The long march home
The Jacobite retreat from Derby in December 1745 marked the beginning of the end for the '45 rising. On 6 December — "Black Friday" to the Jacobite cause — Prince Charles Edward Stuart's army turned its back on London and began the long march north to Scotland. The prince was devastated. His commanders were pragmatic. The consequences would be fatal.
The decision to retreat was taken at a tense council of war at Exeter House in Derby. Lord George Murray, the ablest Jacobite general, argued that the army of 5,000 Highlanders was dangerously exposed. Two Government armies were converging on their position — the Duke of Cumberland from the northwest and Marshal Wade from the northeast. The promised English Jacobite support had not materialised. The French invasion force had not sailed. To march further south was to invite encirclement and destruction.

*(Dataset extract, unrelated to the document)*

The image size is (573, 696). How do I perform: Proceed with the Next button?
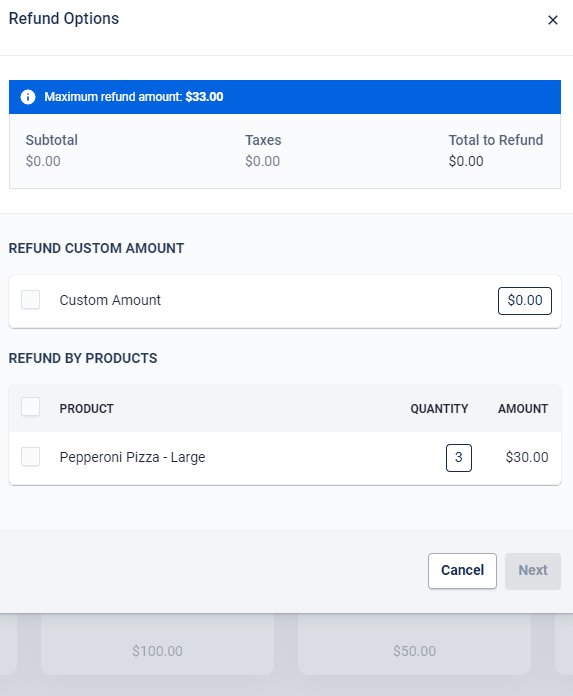point(533,570)
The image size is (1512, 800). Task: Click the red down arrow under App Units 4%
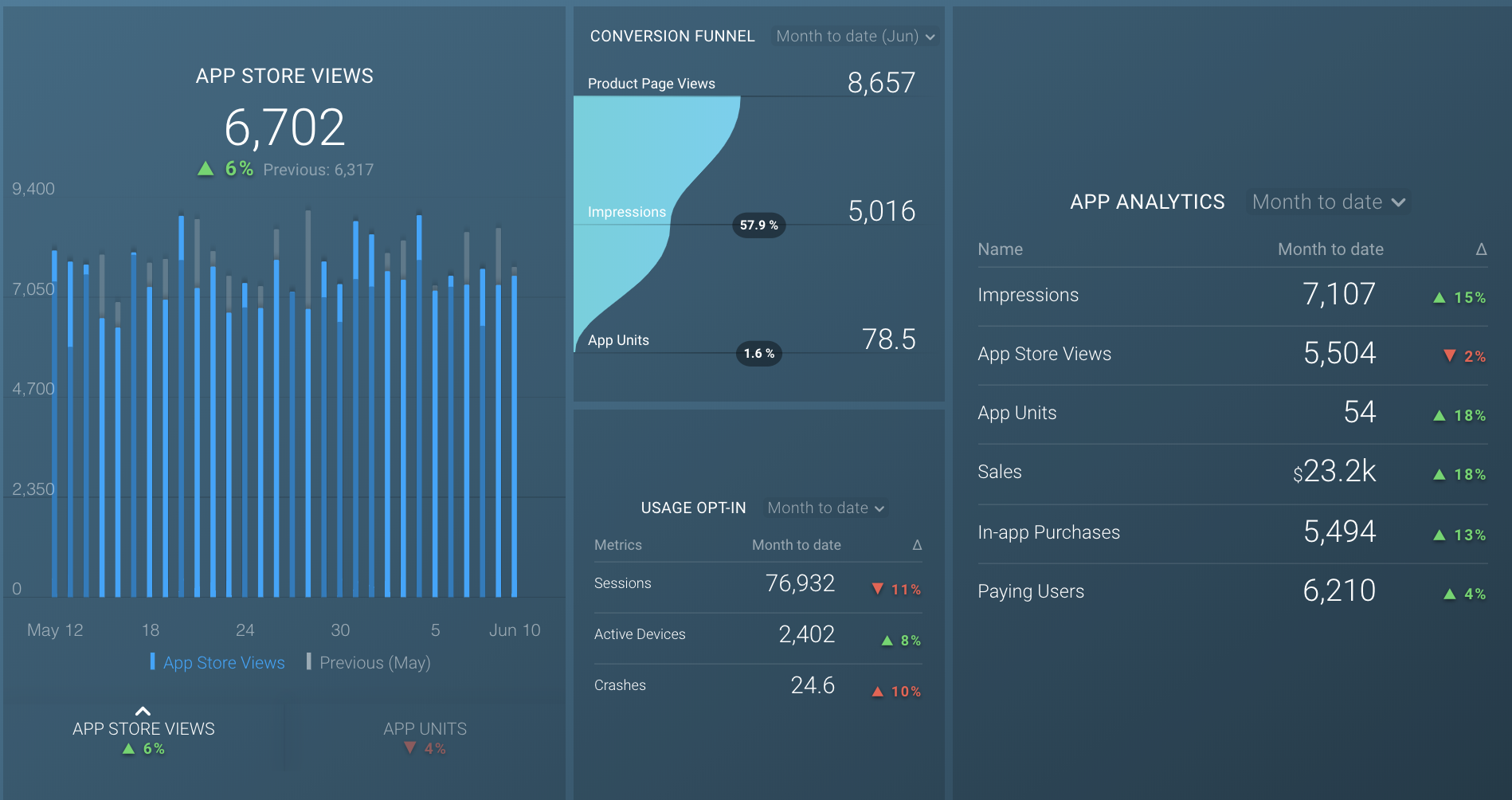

Charles was furious. He believed that one more push would have taken London and that the Hanoverian regime would have collapsed. He may have been right — there was genuine panic in the capital. But his commanders were professional soldiers, and they judged the military situation hopeless. Charles never forgave them, and the breach between the prince and Lord George Murray would poison Jacobite decision-making for the rest of the campaign.

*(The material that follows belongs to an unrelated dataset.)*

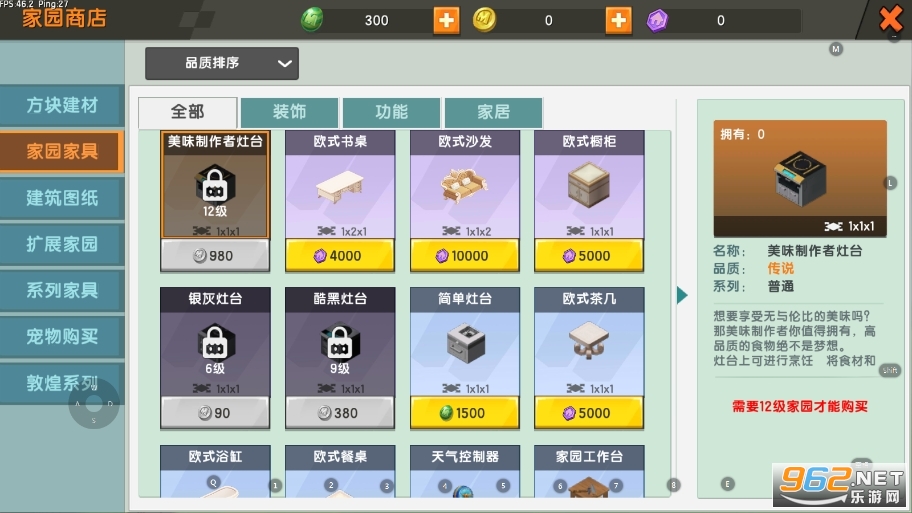
Task: Open the 方块建材 category
Action: coord(62,105)
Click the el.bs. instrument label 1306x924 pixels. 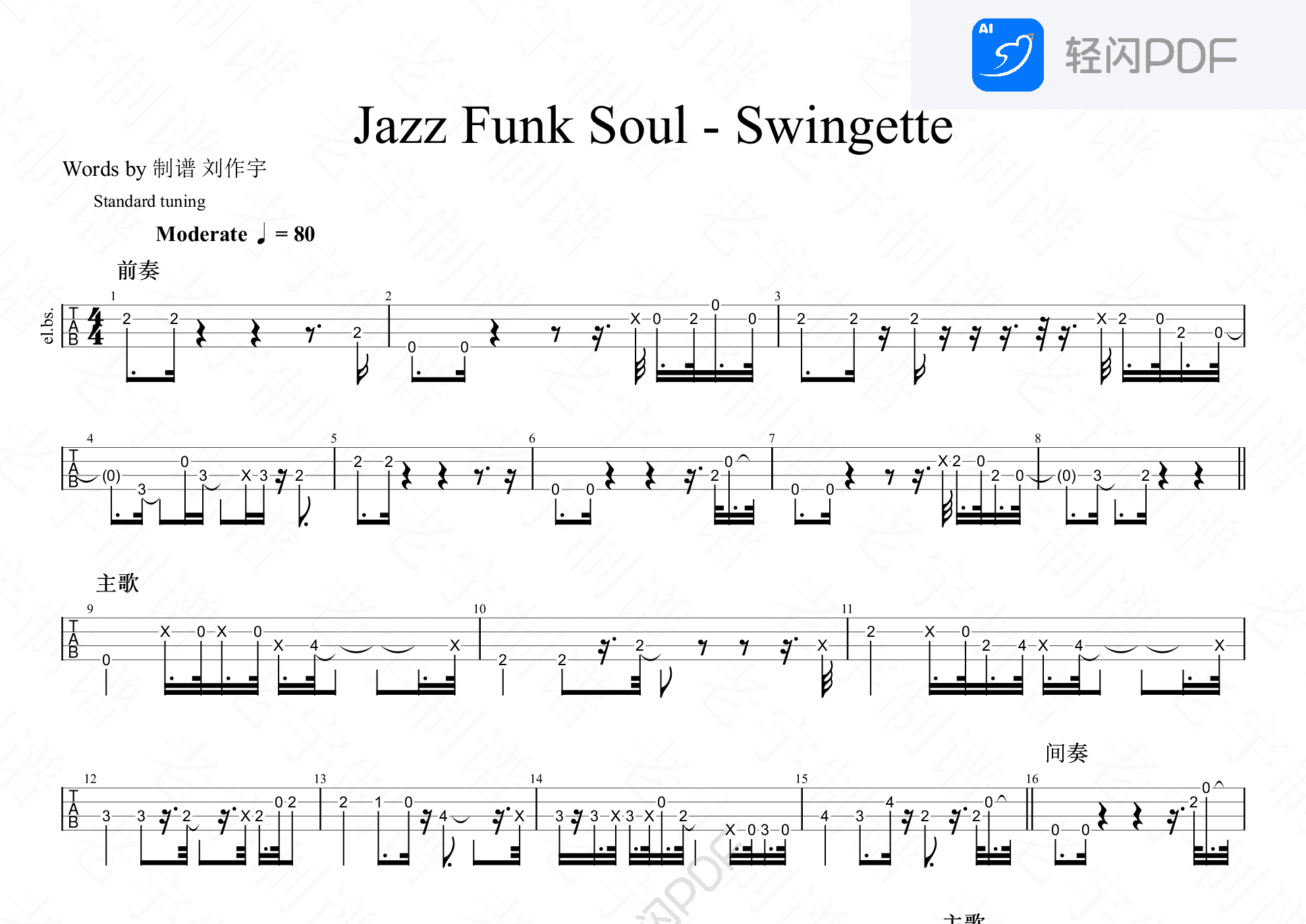coord(47,326)
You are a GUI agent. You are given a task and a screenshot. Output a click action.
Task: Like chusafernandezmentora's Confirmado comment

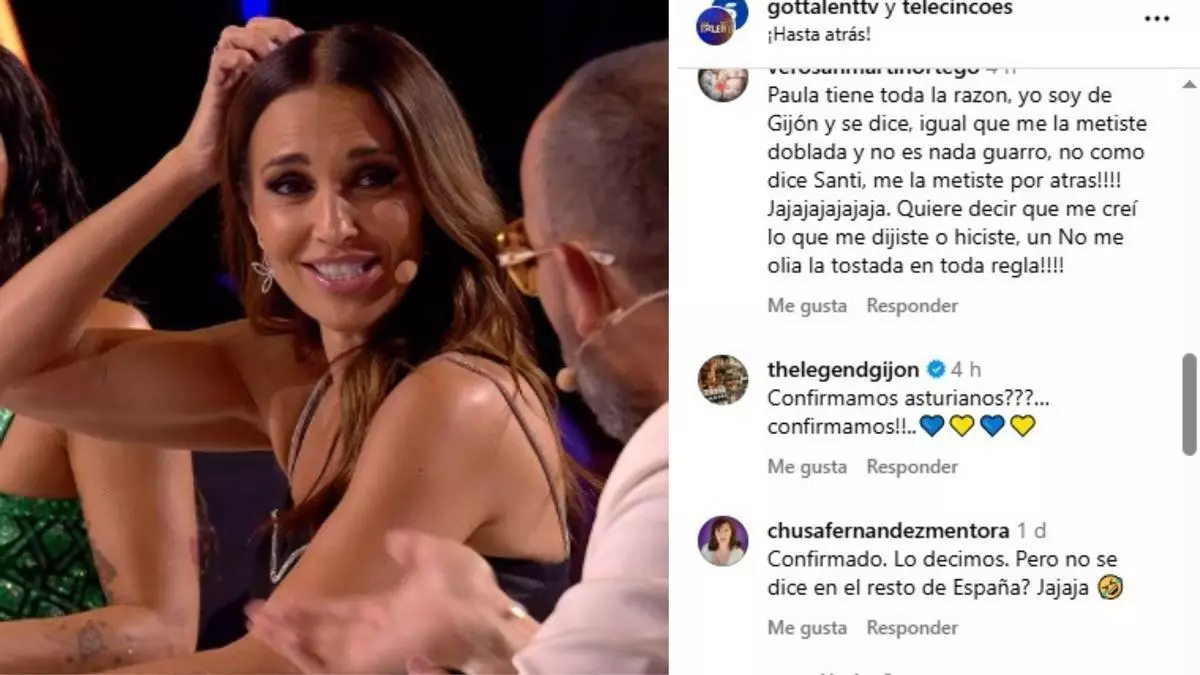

The retreat itself was conducted with skill. The army marched north in good order, fighting a sharp rearguard action at Clifton in Westmorland — the last battle on English soil before Culloden became the last on British soil. They recrossed the border, recaptured Stirling briefly, and won the Battle of Falkirk Muir in January 1746. But the strategic initiative was gone. The army fell back to Inverness, where it spent a miserable winter. Cumberland followed with overwhelming force. The road from Derby led inexorably to Drummossie Moor and the slaughter of 16 April 1746.